練習課題:
- a) ケースレポート論文についてのコラムから、「Our case reports」から「important to us.」までの部分をそのまま出力してください。
- b) ケースレポート論文についてのコラムを、最後の文のあとから引き継いで書き進めてください。

本文:
【MeWSS論文コラム】 学会発表からのケースレポート論文 その2

 症例報告とは、世にも珍しい症例にたまたま当たらないと書けない論文だというイメージを持っていませんか?確かに一部の高IF雑誌には、素人が読んでも小説のように面白いケースレポートがあったりしますが、多くの皆さんはそういうものを目指しているわけではないと思います。
 前回もご紹介した、二つのケースレポート専門誌のAuthor guidelineの一部を抜粋してご紹介します。

Clinical Case ReportsのAuthor Guidelineに以下のように書いてありました。

Our case reports do not have to be novel, unusual, or challenging—nor do they have to be surprising. They simply have to convey an important teaching point about a common or important clinical scenario. Scenarios involving the appropriate use of a clinical guideline or systematic review are particularly important to us.
(中略)
…most healthcare professionals spend most of their time treating common problems, and those common clinical problems present excellent opportunities to illustrate and disseminate best practice. Consequently, compared with teaching points from rare or unusual situations, our common best practice messages have the potential to optimise the care of many more patients globally – and that is why we are excited about them.

https://onlinelibrary.wiley.com/page/journal/20500904/homepage/forauthors.html#editorial

BMJ Case Reportsも言っていることはほぼ同様です。
We publish both common and rare cases as long as there is something new to learn from these and clinical information is presented in a manner that optimises learning.


ジャーナルや読者が求めているのは、一人の臨床医が生涯出会うかどうかの珍しい病気のお話ではなく、普段からよく診る病気についてのベストプラクティスや、それを最適化するのに必要な新しい情報だといっています。治療の過程で、ガイドラインに何かをプラスしたとか、あるいは参考となる教科書や論文が見つからなかったけど工夫してうまくいったということであれば、その症例は論文になるのではないでしょうか?
 ケースレポートは長い文章を書く必要はありませんし、個人的には学会ポスターを作成するよりも簡単な作業だと思っていますが、これは好みの問題でもあるでしょう。いずれにしても、論文にも慣れることが重要ですので、まずは試しに書いてみてはいかがでしょう?

データ抜粋:
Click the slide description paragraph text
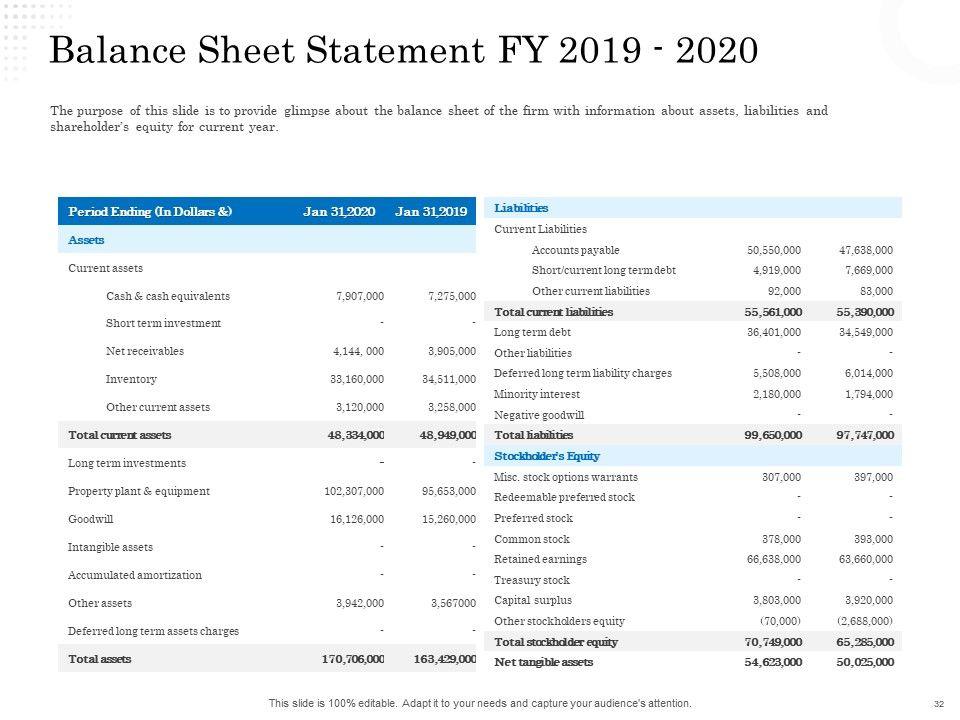This screenshot has width=960, height=720. click(439, 119)
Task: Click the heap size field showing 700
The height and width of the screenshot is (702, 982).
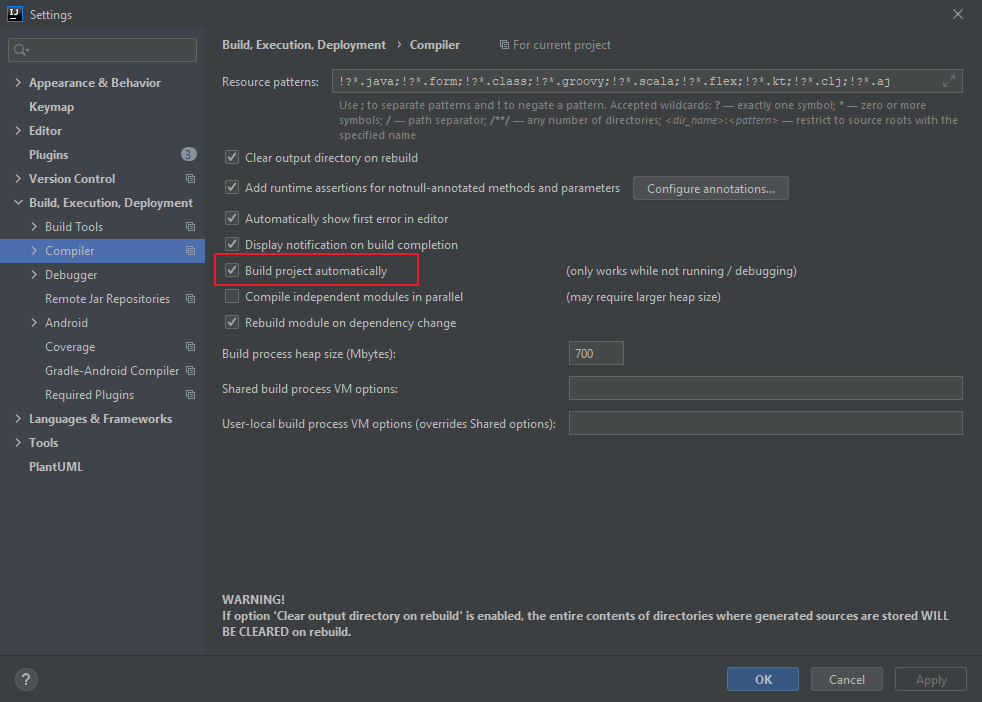Action: [595, 352]
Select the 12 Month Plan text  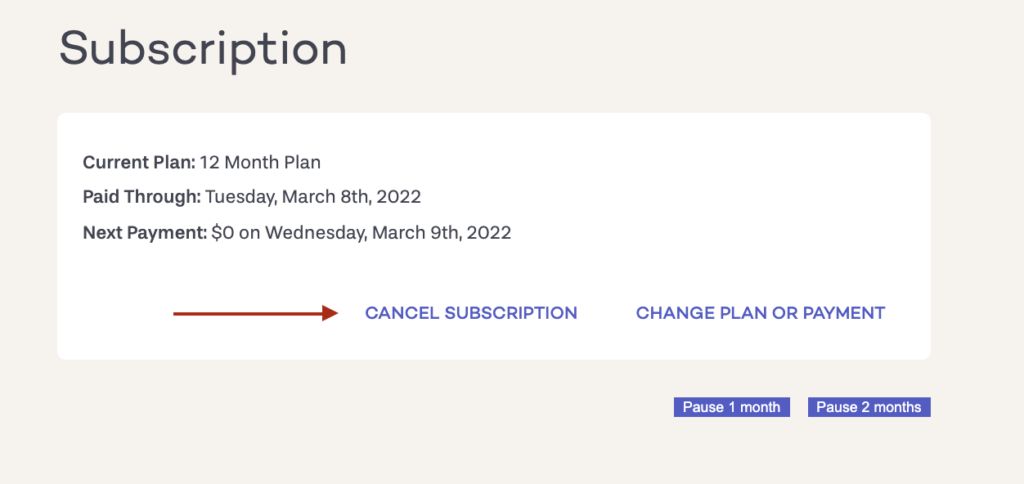(260, 162)
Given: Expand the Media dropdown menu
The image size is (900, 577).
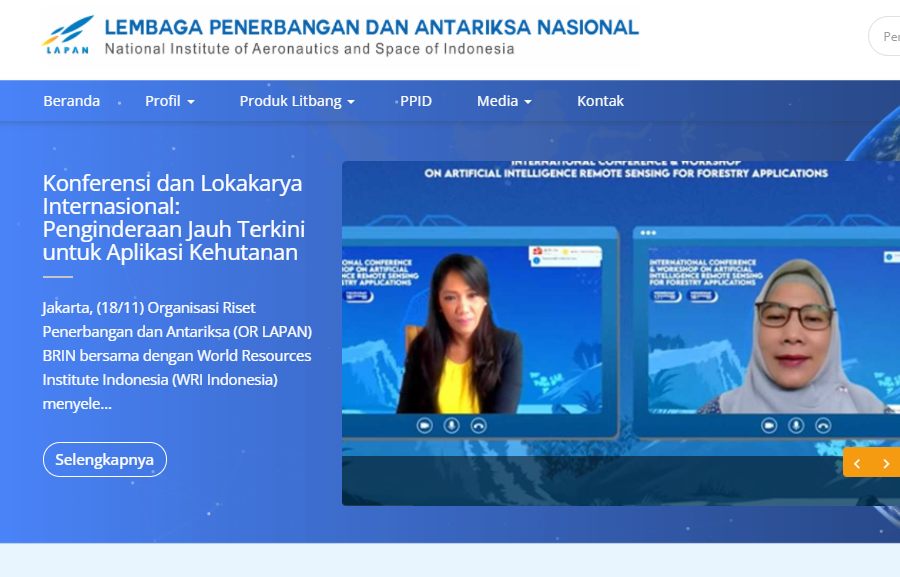Looking at the screenshot, I should pos(504,101).
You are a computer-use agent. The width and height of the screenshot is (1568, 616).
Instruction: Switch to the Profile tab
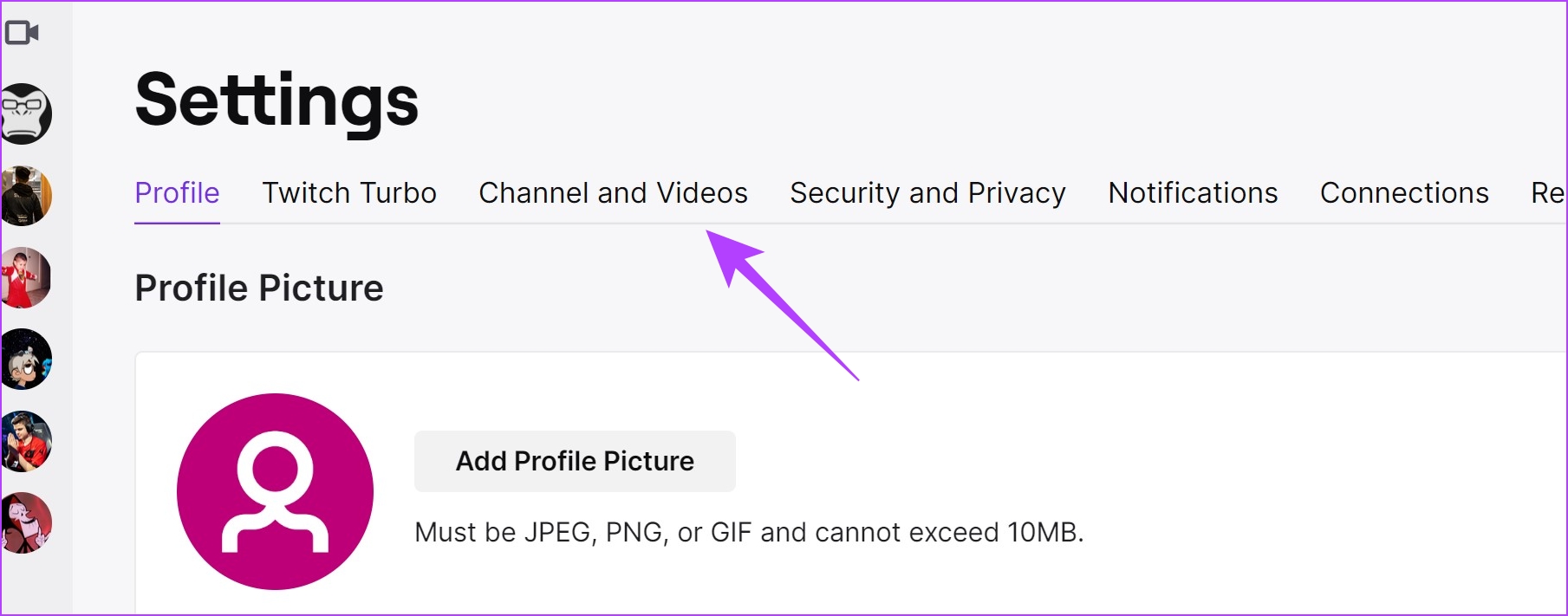177,193

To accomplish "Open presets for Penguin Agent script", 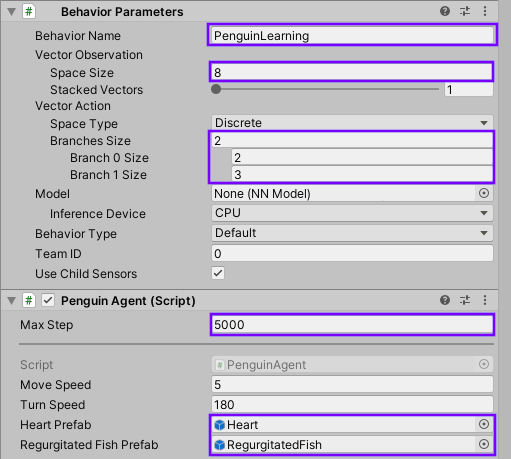I will [465, 300].
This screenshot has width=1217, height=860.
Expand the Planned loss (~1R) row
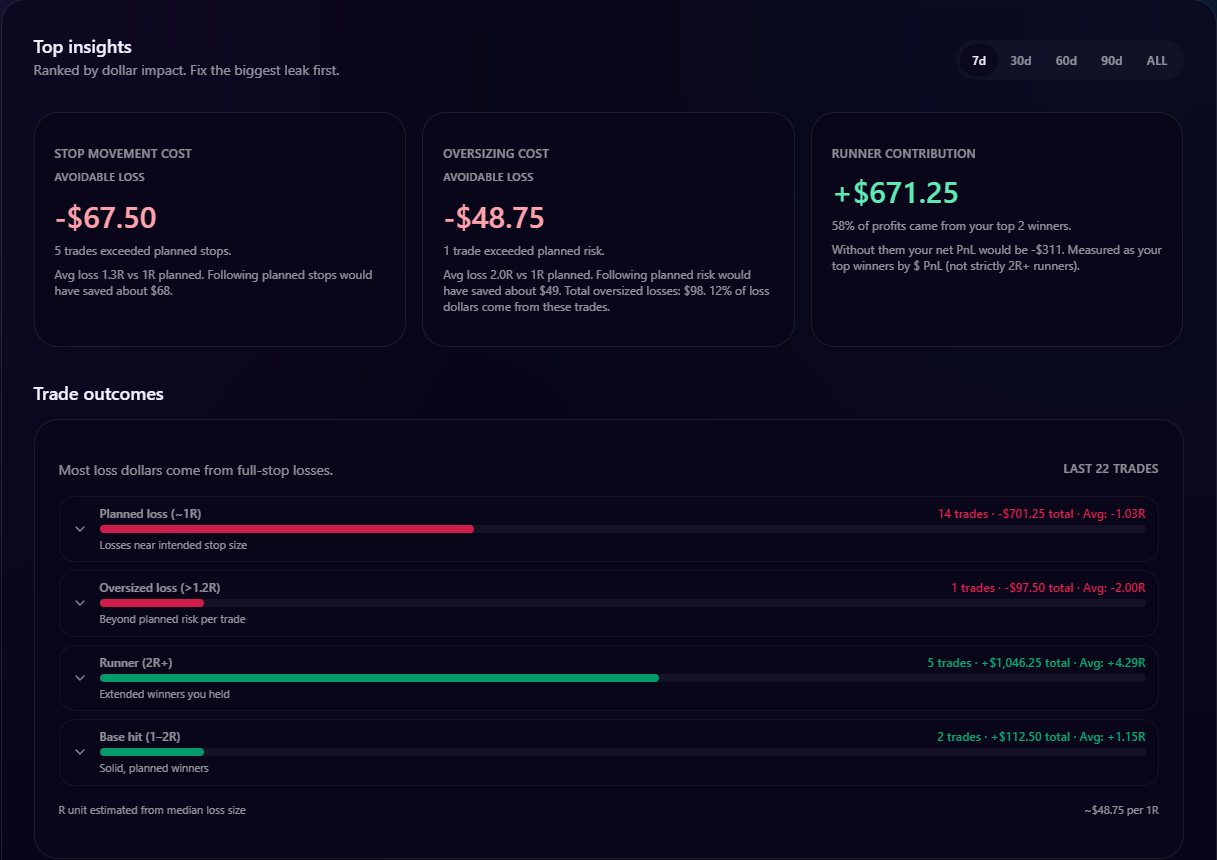[x=80, y=528]
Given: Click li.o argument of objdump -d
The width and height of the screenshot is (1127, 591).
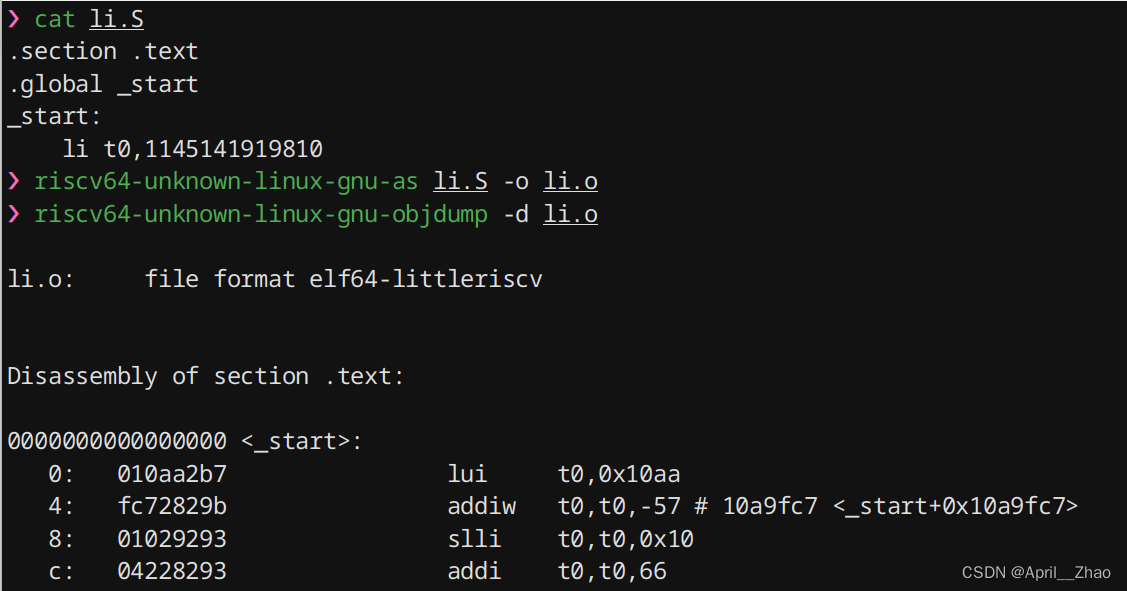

記述解答:
- a)
Our case reports do not have to be novel, unusual, or challenging—nor do they have to be surprising. They simply have to convey an important teaching point about a common or important clinical scenario. Scenarios involving the appropriate use of a clinical guideline or systematic review are particularly important to us.

- b)
 せっかくですので、この二つのケースレポート専門誌について情報をまとめておきます。

1. BMJ Case Reports
 この雑誌のいいところは、原稿のフォーマットが提供されているところです。他の雑誌に投稿するときにも、このフォーマットのTIPSが利用できそうです。特にDiscussionに何を書くか、何をしてはいけないか、懇切丁寧に書かれています。
 Decisionまでの期間の中央値は73日、アクセプト率が39%と公表されています。一つの分野でひと月に掲載されている論文は10前後のようです。受け付けないものとしては、新薬の有効性や安全性を評価したもの、複数症例(ケースシリーズ)と示されています。
 フルオープンアクセスではないのが残念です。

2. Clinical Case Reports
 こちらはオープンアクセスジャーナルです。Decisionまでの期間の中央値は33日、アクセプト率が72%と公表されています。
アクセプト率が7割とはかなり魅力的です。BMJとは逆にこちらはフリーフォーマットで、基本的な構成に則っていればスタイルは問わないことになっています(Wiley Journalのポリシー)。原稿の長さはReasonable length (1000-3000Words)となっているだけなので、Discussionをたくさん書きたい場合などには使いやすいと思いますが、書き慣れていない日本の方は逆に戸惑ってしまうこともあるかもしれません。
 こういう場合は、最初に論文を書く時に自分用のフォーマットを作ってしまいましょう。ガイドラインCAREのチェックリストを参考にしてもいいですし、上に挙げたBMJのフォーマットを利用しても、また、ご自分で読みやすいと思ったケースレポートの構成をもとにしてもいいと思います。

 ここで注意点を一つ。他の論文の「構成」を参考にするのはいいですが、決して「文章」を参考にはしないでください。一昔前の論文の書き方ガイドには、好きな文章を真似しましょう、みたいに書かれたものが多くみられましたが、剽窃チェックが標準になっている今の時代、文章をコピーしていると思われると、書き直しを指示されたり、最悪の場合レビューに不利になったりします。ただでさえ、論文の英語は似たような表現になりがちです。剽窃していると思われるよりは、多少辿々しくても日本人が書いた英語の方が、論文としては好印象です。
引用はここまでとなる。